WHAT YOU SHOULD DO:
Please retype the entries below word for word, passing over every picture.

DATA FOR ANALYSIS:
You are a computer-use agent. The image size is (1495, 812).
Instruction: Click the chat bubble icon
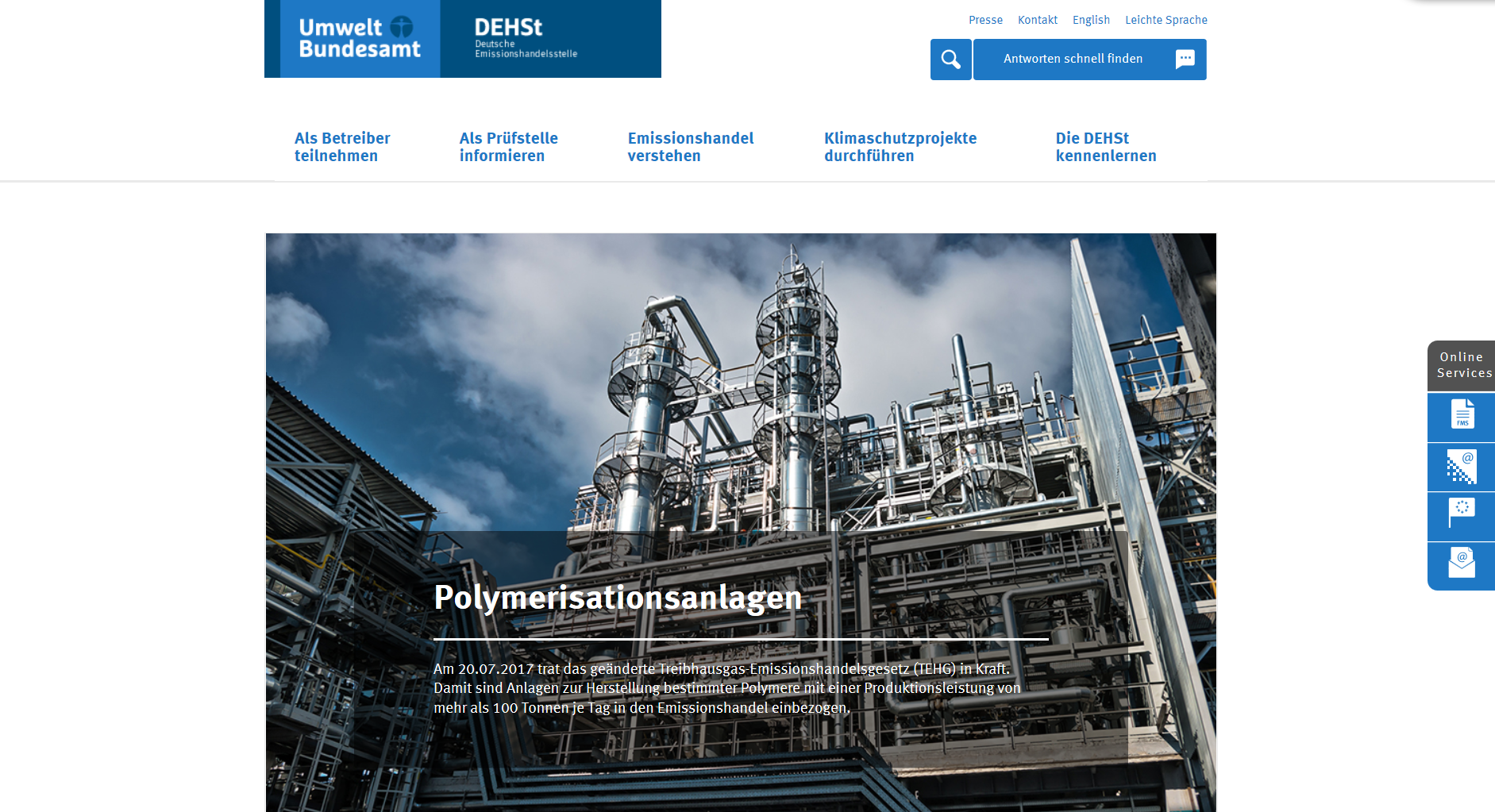point(1185,60)
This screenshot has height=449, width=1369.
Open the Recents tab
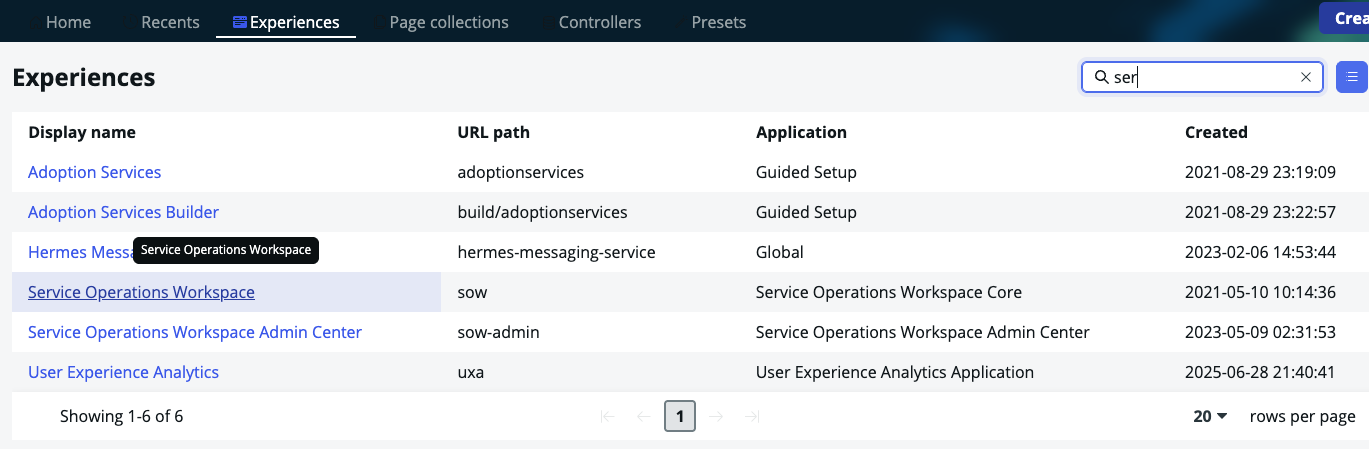[170, 22]
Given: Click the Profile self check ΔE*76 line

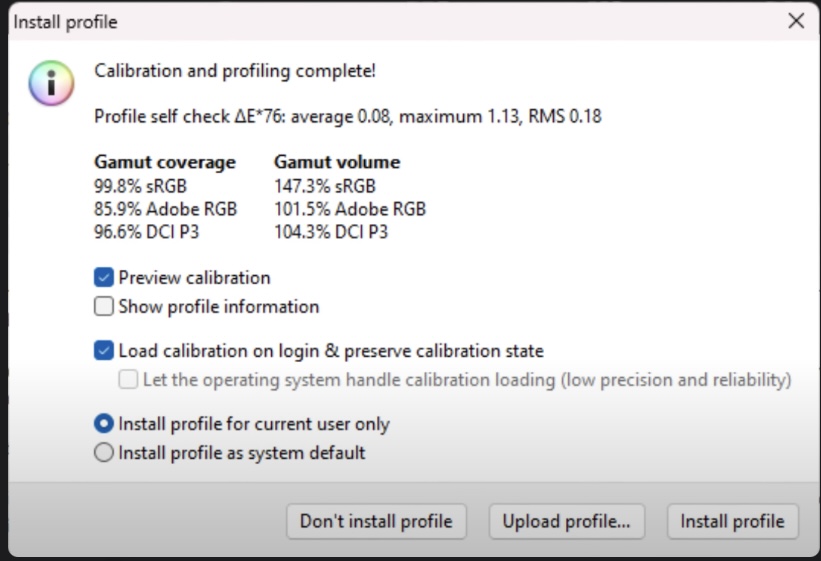Looking at the screenshot, I should coord(347,116).
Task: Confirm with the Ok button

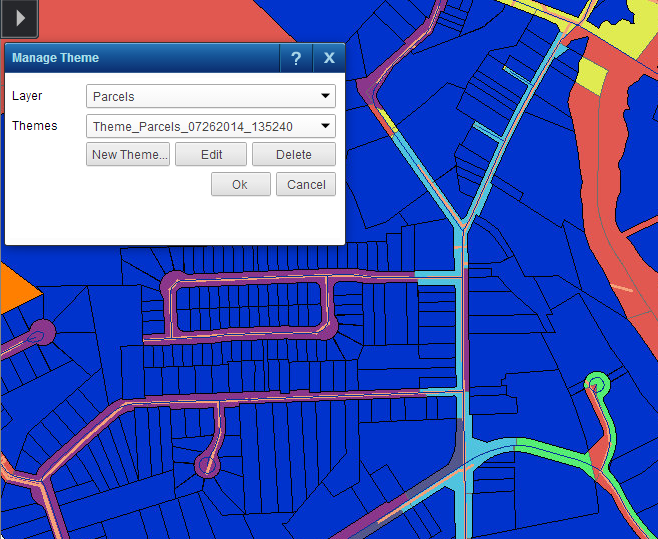Action: click(x=240, y=184)
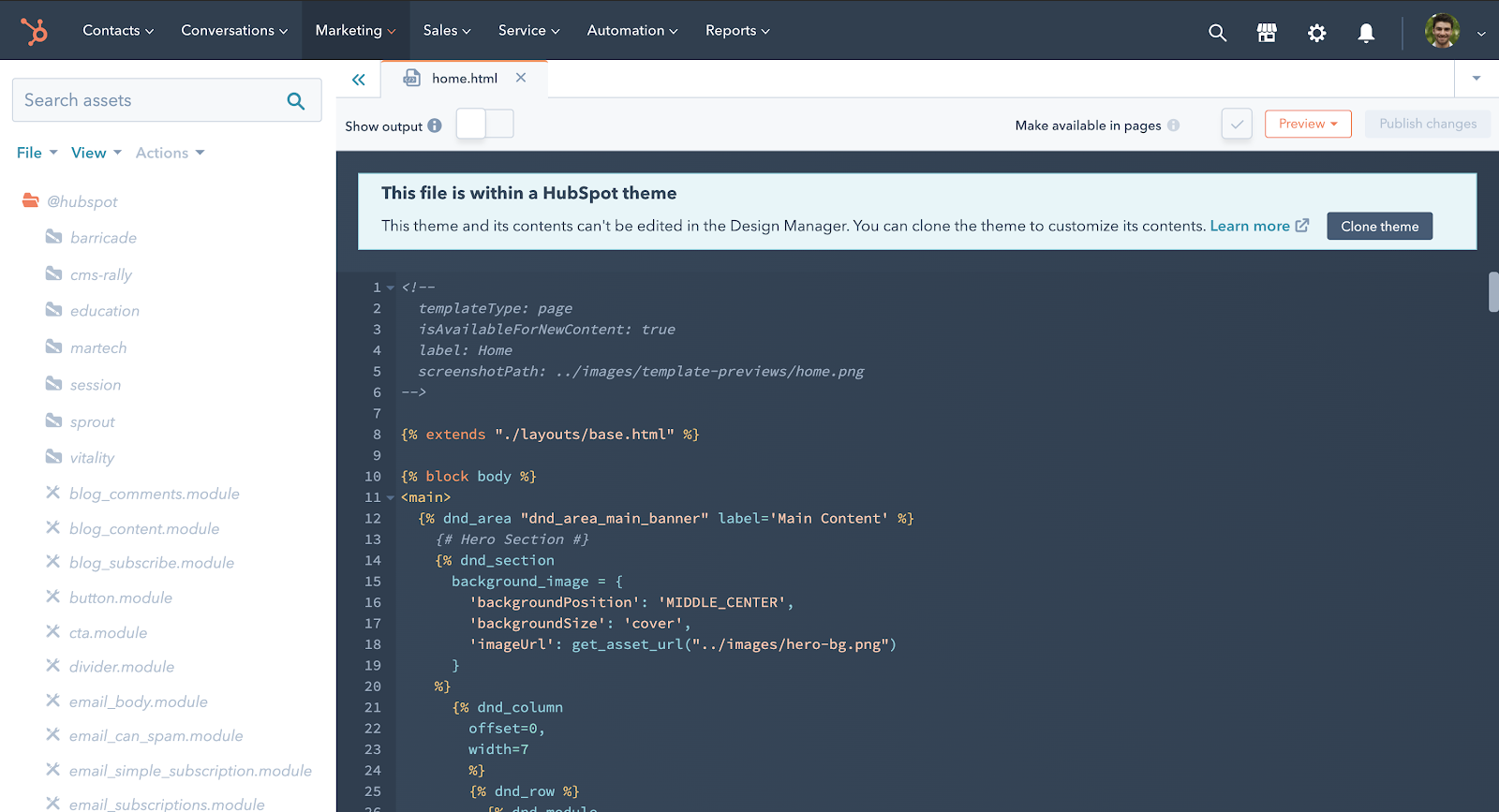The width and height of the screenshot is (1499, 812).
Task: View the notifications bell
Action: tap(1366, 33)
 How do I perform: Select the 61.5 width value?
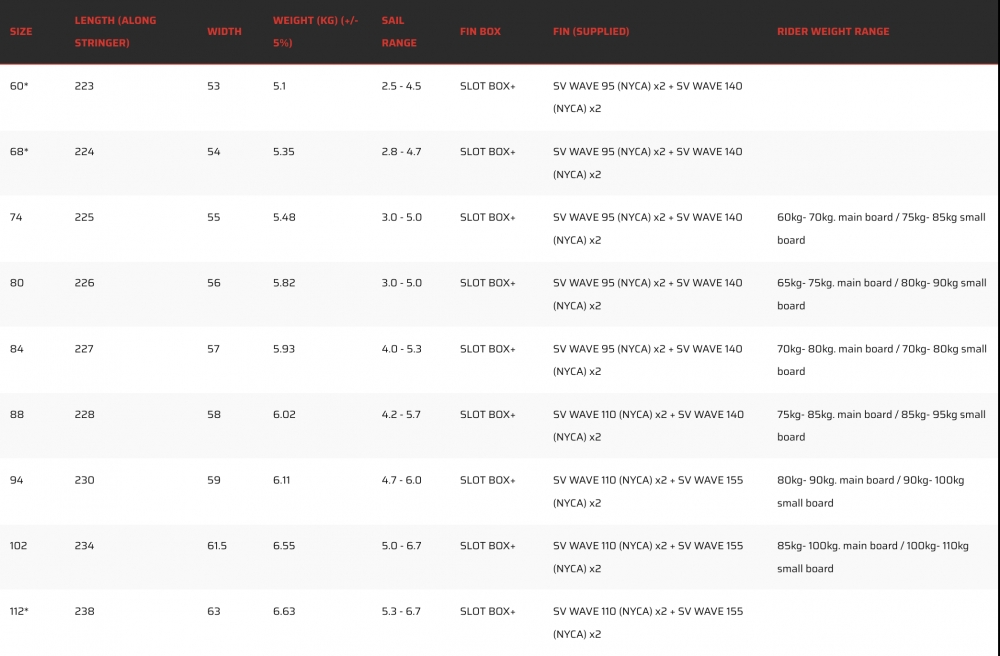pyautogui.click(x=217, y=546)
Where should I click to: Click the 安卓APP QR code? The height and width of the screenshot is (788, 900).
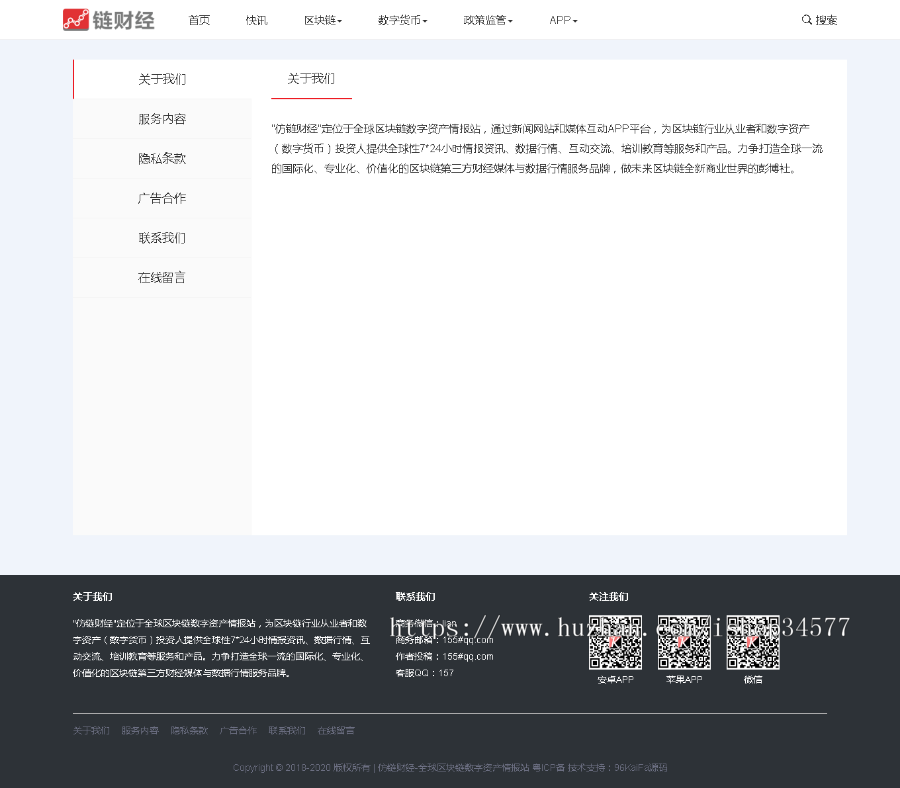tap(616, 643)
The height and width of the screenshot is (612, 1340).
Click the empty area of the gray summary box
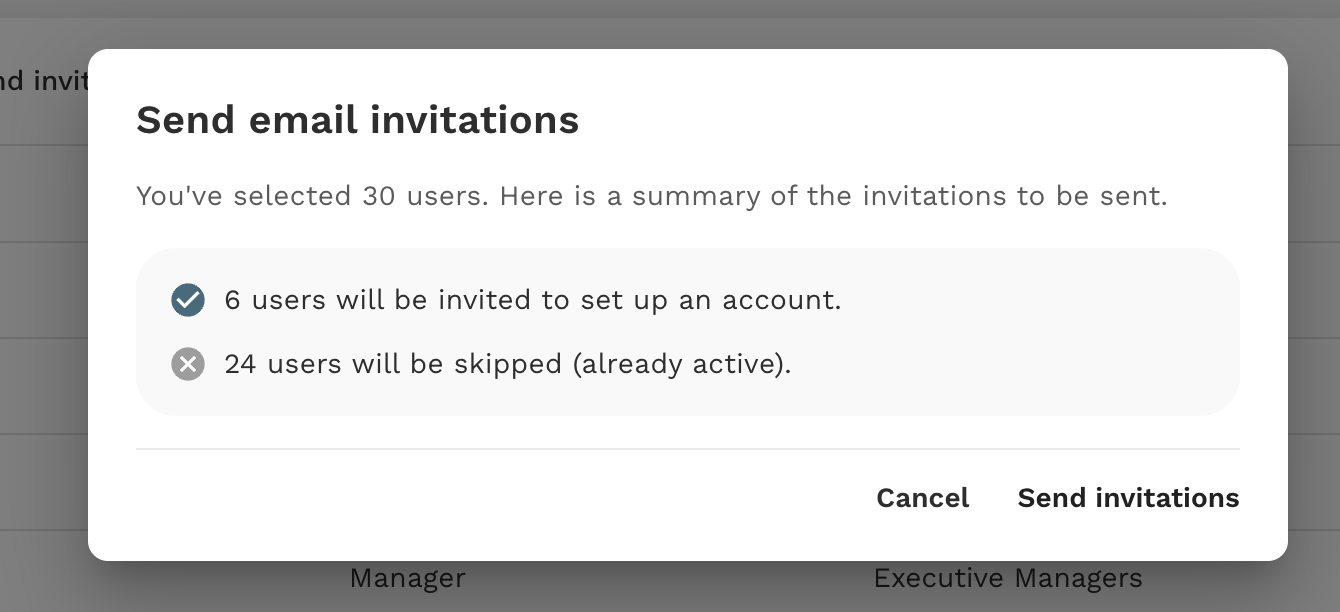[x=1030, y=332]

SOLUTION TO THIS EXERCISE:
You are a computer-use agent. The image size is (1495, 812).
Instruction: Click the chat bubble icon
point(1185,60)
This screenshot has height=449, width=1369.
Open the Recents tab
[170, 22]
Given: Click the Profile self check ΔE*76 line

Looking at the screenshot, I should coord(347,116).
Task: Confirm with the Ok button

Action: click(x=240, y=184)
The width and height of the screenshot is (1499, 812).
Task: View the notifications bell
Action: tap(1366, 33)
 How do I perform: Select the 61.5 width value?
pyautogui.click(x=217, y=546)
Where should I click to: Click the 安卓APP QR code? The height and width of the screenshot is (788, 900).
tap(616, 643)
The height and width of the screenshot is (612, 1340).
Click the empty area of the gray summary box
[x=1030, y=332]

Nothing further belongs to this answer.